Some of the most anxiety-provoking minutes in a health-care worker's day involve participating in procedures that send virus-laced droplets from a patient's airways all over the room.
These include endoscopies, bronchoscopes and other procedures in which tubes or cameras are sent down the throat and are routine in ICUs to look for bleeds or examine the inside of the lungs.
Changing or eliminating those protocols is likely to decrease some patients' chances for survival.
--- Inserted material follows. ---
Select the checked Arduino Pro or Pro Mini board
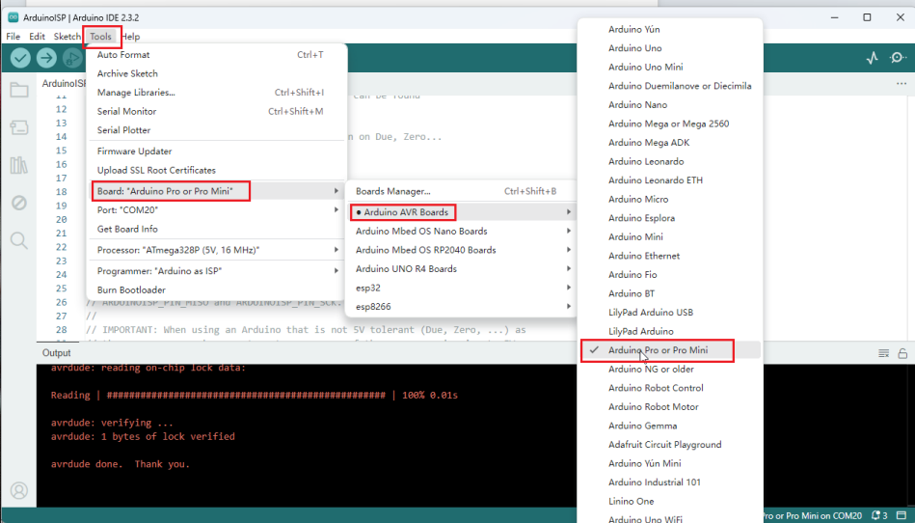This screenshot has width=915, height=523. pyautogui.click(x=658, y=350)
But hospital administrators and doctors say the measures are necessary to save the most lives.
The most extreme of these situations is when a patient, in hospital lingo, "codes."
When a code blue alarm is activated, it signals that a patient has gone into cardiopulmonary arrest and typically all available personnel - usually somewhere around eight but sometimes as many as 30 people - rush into the room to begin live-saving procedures without which the person would almost certainly perish.
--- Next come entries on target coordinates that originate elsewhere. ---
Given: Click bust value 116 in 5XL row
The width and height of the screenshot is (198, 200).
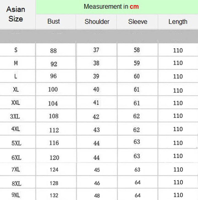Looking at the screenshot, I should pyautogui.click(x=54, y=143).
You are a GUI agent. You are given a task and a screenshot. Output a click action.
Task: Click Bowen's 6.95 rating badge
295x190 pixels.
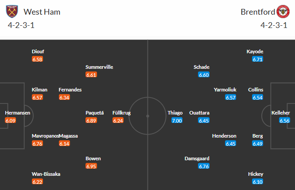(91, 166)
"It's extremely dangerous in terms of infection risk because it involves multiple bodily fluids," explained one ICU physician in the Midwest, who did not want her name used because she was not authorized to speak by her hospital.
Fred Wyese, an ICU nurse in Muskegon, Michigan, describes it like a storm:
A team of nurses and doctors, trading off every two minutes, begin the chest compressions that are part of cardiopulmonary resuscitation or CPR. Someone punctures the neck and arms to access blood vessels to put in new intravenous lines. Someone else grabs a "crash cart" stocked with a variety of lifesaving medications and equipment ranging from epinephrine injectors to a defibrillator to restart the heart.
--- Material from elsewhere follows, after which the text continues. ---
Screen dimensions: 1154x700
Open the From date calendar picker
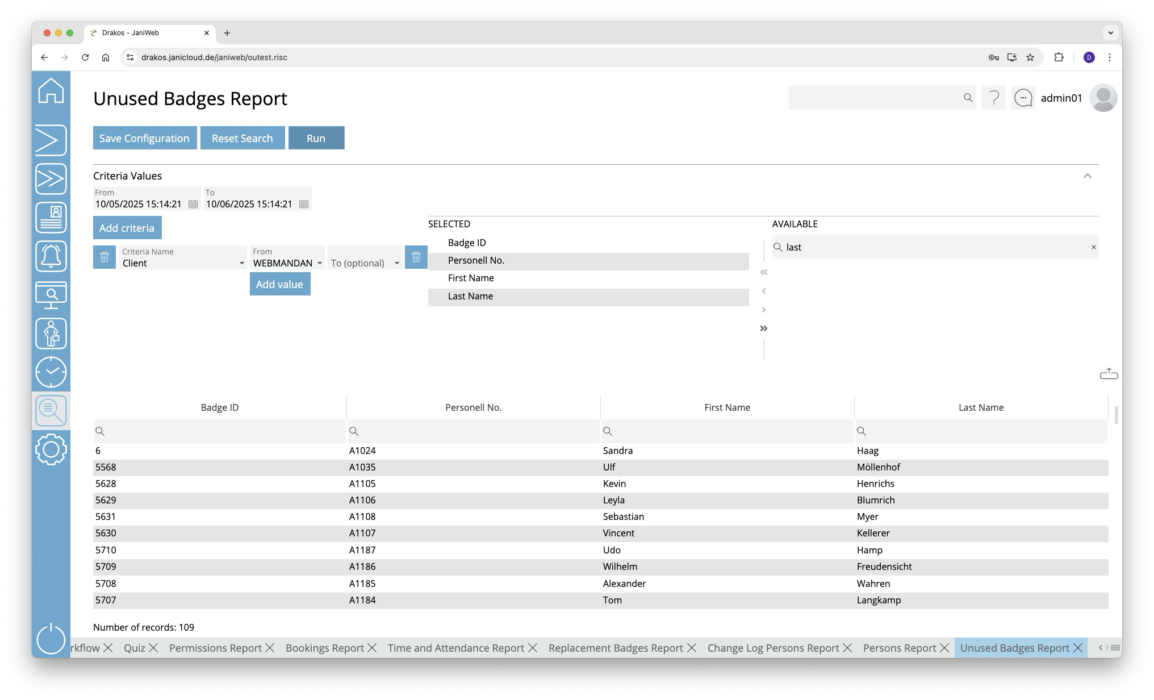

As soon as possible, a breathing tube will be placed down the throat and the person will be hooked up to a mechanical ventilator. Even in the best of times, a patient who is coding presents an ethical maze; there's often no clear cut answer for when there's still hope and when it's too late.
In the process, heaps of protective equipment are used - often many dozens of gloves, gowns, masks, and more.
Bruno Petinaux, chief medical officer at George Washington University Hospital, said the hospital has had a lot of discussion about how - and whether - to resuscitate covid-19 patients who are coding.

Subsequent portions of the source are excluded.